Exercise description
Would you quote every entry exactly, dropping only the pictures?

START Records provided

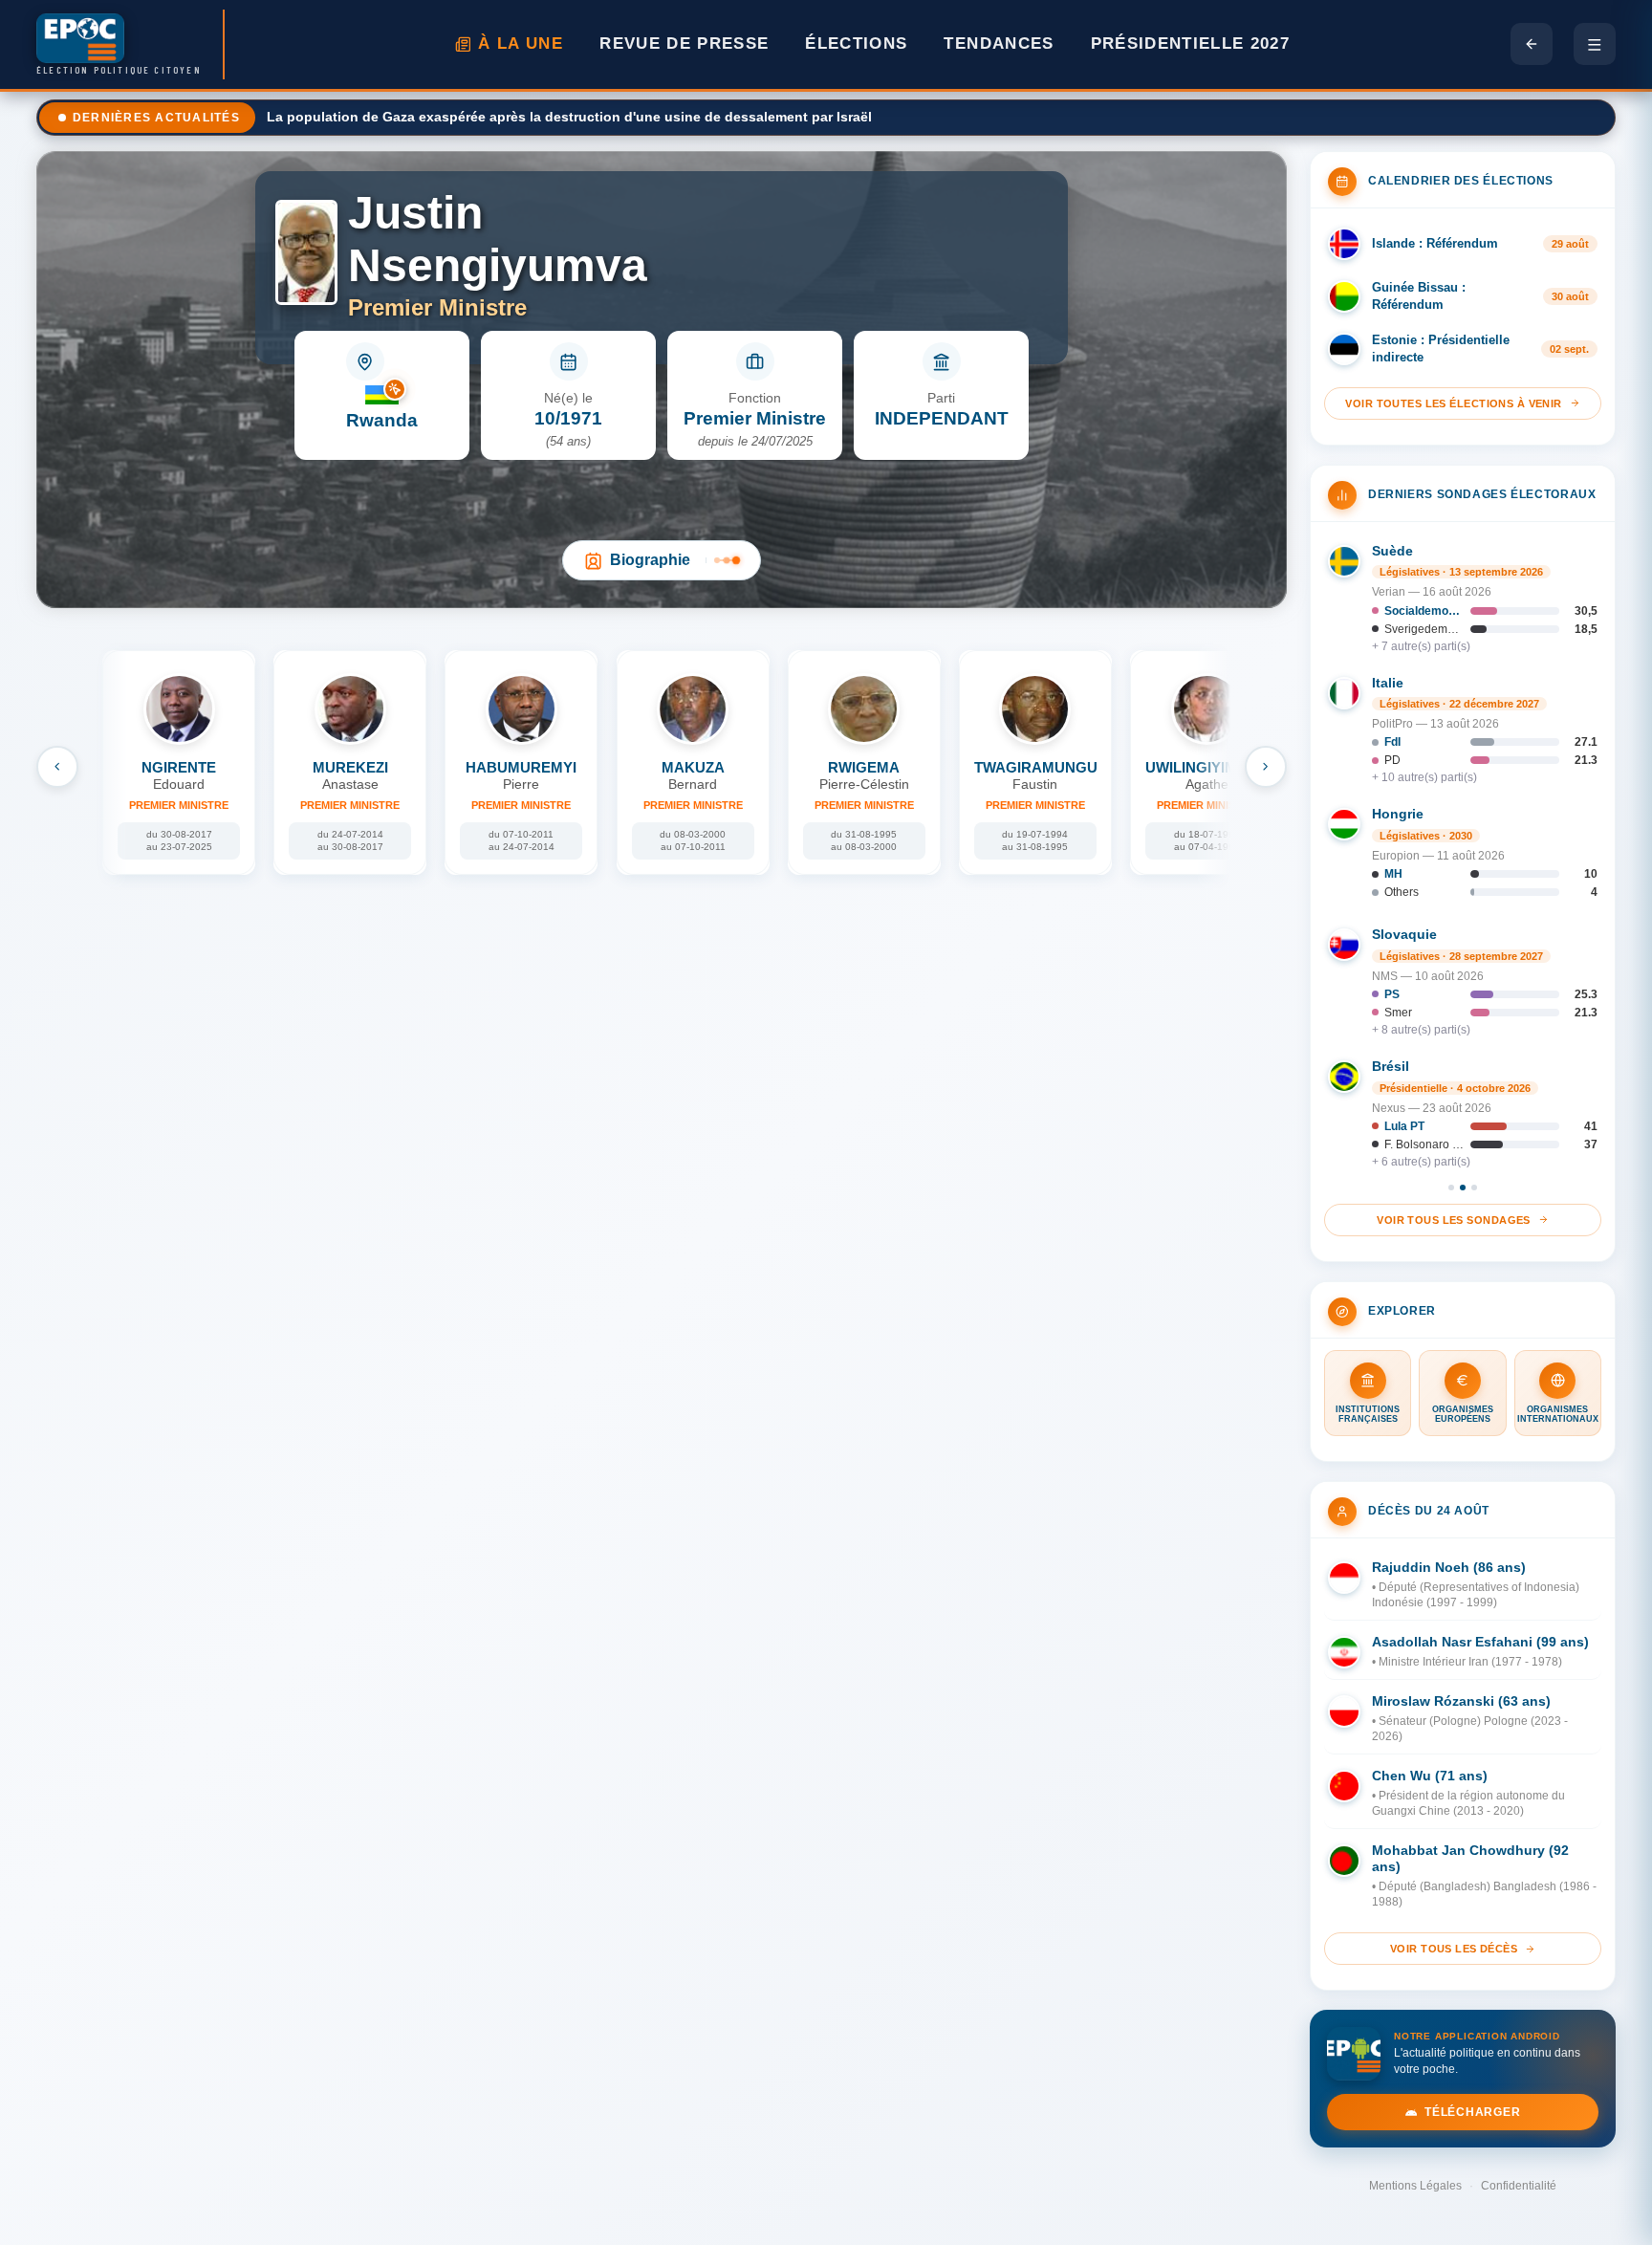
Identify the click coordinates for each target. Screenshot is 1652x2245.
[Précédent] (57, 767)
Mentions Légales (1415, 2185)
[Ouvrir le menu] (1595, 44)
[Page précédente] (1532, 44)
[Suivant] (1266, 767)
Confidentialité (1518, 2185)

END Records provided

Finished task
Identify the click coordinates for each target. Screenshot is 1652x2245.
[Précédent] (57, 767)
Mentions Légales (1415, 2185)
[Ouvrir le menu] (1595, 44)
[Page précédente] (1532, 44)
[Suivant] (1266, 767)
Confidentialité (1518, 2185)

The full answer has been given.